Dos amenazas: la complacencia y la deflación 

Sin embargo, y pese a la sustancial mejoría vista en los últimos 16 meses, los expertos advierten de que aún es demasiado pronto para cantar victoria. Y no sólo porque los niveles actuales, aunque menos tensos que los sufridos en 2011 y 2012, continúan siendo demasiado altos para tratarse de países que forman parte de una misma zona monetaria y económica con una divisa común. Más allá de esta realidad, subrayan dos riesgos principales: la complacencia y la deflación. 

En cuanto a la primera, representa una vieja tradición de la Eurozona. ¿En qué consiste? En que el celo reformista se relaja, tanto a escala nacional como europea, cuando las tensiones remiten. Y esta complacencia constituye un riesgo porque puede provocar un incumplimiento en los compromisos de reducción del déficit público, con el consiguiente riesgo de que retornen las dudas sobre la seriedad y la solvencia de estas naciones, y porque la posposición de las reformas restará potencial a la recuperación.

Tampoco conviene olvidar que, en paralelo, las montañas de deuda pública de estos países siguen creciendo, con lo que están aún más expuestos que antes en caso de que se produzca algún susto en el futuro. Ayer, por ejemplo, el Banco de España detalló que el volumen de deuda pública supera ya una cantidad equivalente el 93% del Producto Interior Bruto (PIB) español, cuando en 2007 era inferior al 40%. Por ello, y como subrayan los analistas de J.PMorgan Cazenove para el caso español, "los indicadores positivos son visibles, pero no es tiempo de relajarse". Y añaden para concretar este matiz: "La percepción general es que lo peor ha acabado por ahora. Pero parece demasiado pronto para ser optimistas, especialmente con un desempleo en el 26% y un crecimiento por debajo del 1%". 
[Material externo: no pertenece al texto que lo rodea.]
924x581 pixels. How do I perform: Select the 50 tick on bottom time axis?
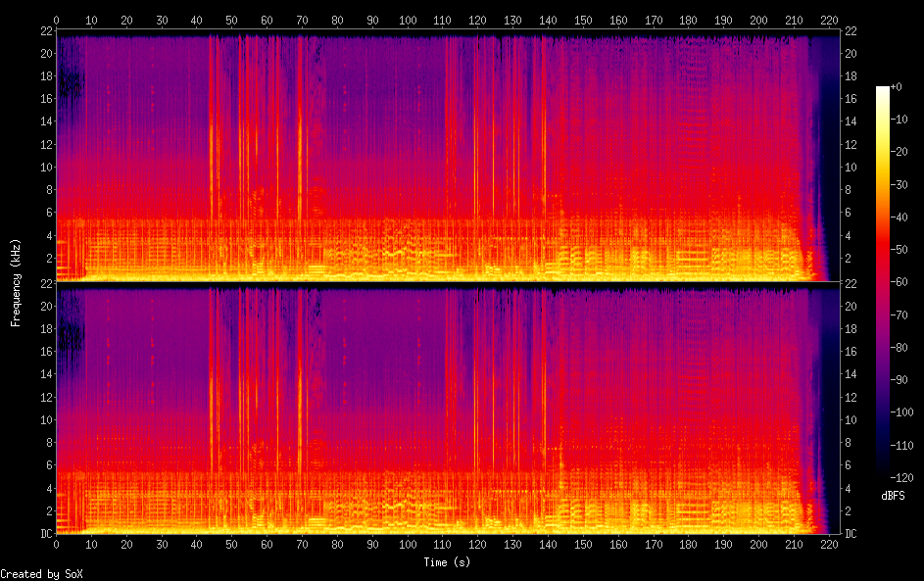coord(231,543)
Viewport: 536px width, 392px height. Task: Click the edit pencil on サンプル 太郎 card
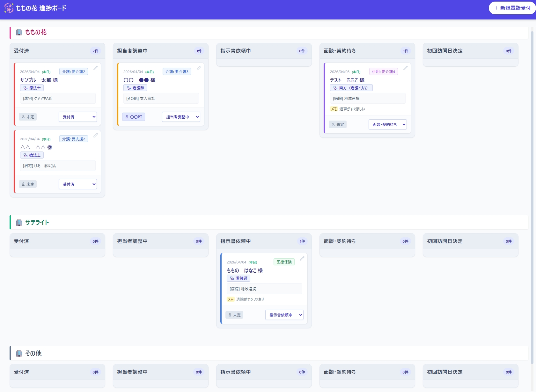pos(95,68)
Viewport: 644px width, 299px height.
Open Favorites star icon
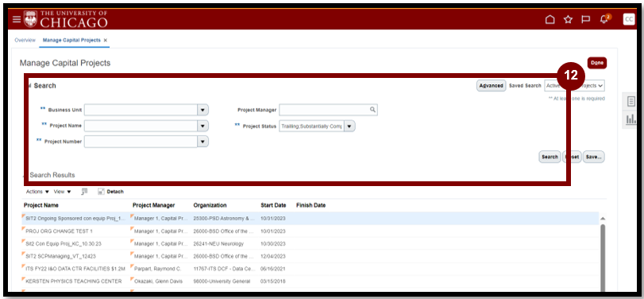568,19
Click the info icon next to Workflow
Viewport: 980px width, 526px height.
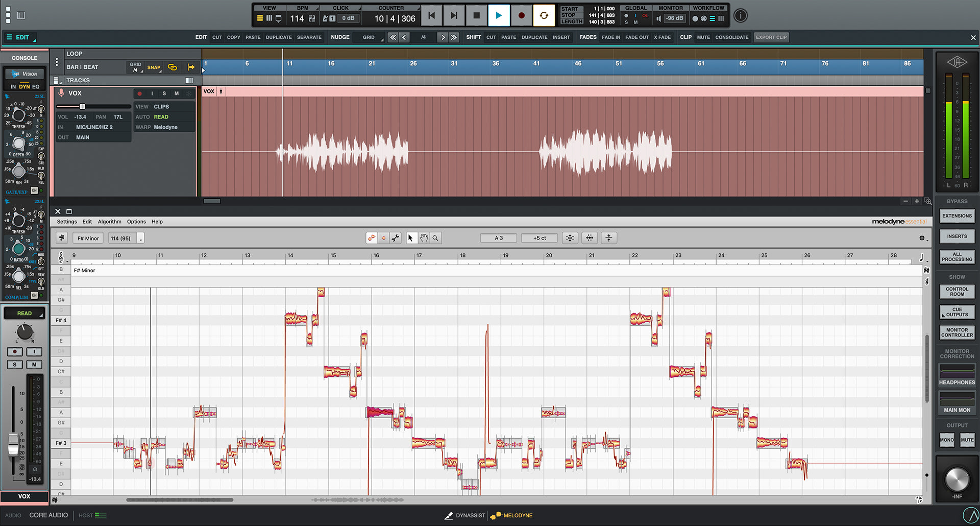coord(740,16)
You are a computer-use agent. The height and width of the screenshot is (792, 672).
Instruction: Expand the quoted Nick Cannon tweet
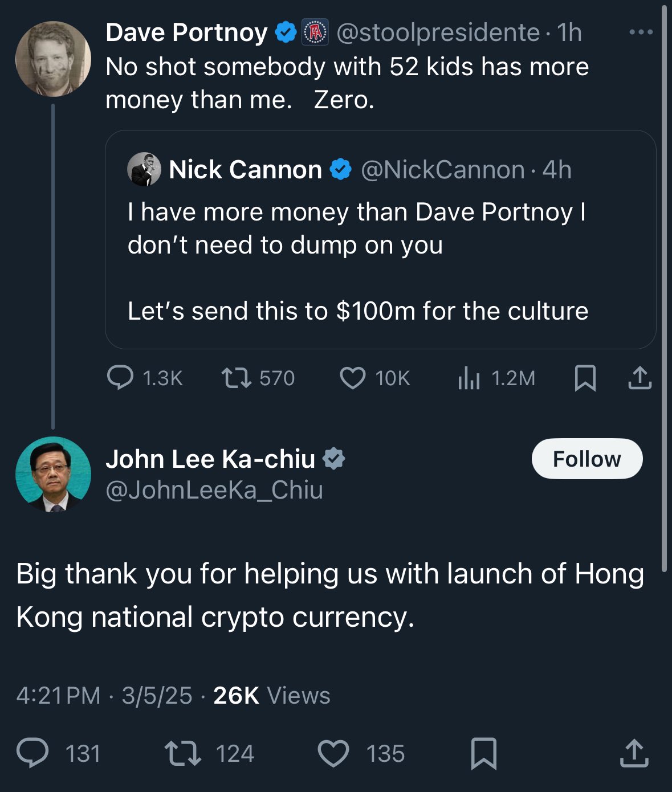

Mientras la inflación es un poderoso aliado para aligerar la carga de la deuda, la deflación es un peligroso enemigo porque incrementa el peso de las cargas financieras

Con respecto a la deflación, en caso de que verdaderamente echara raíces en la eurozona -por el momento no es así, sino que la región se encuentra en un proceso de ralentización de los precios o desinflacionista- supondría un problema porque difícultaría todavía más el pago de la deuda acumulada. En una situación como la actual, en la que uno de los principales riesgos que acompaña a los periféricos es su elevado endeudamiento, la inflación se convierte en un poderoso aliado para afrontar el pago de la deuda; y el fenómeno contrario, la deflación, constituye por tanto un peligroso enemigo"Particularmente preocupante es que la deflación actual empieza a ser una realidad en las grandes economías de la periferia, lo que significa que tanto los préstamos de deuda pública como privada difícilmente pueden ser pagadas", avisan los expertos de Ebury Partners.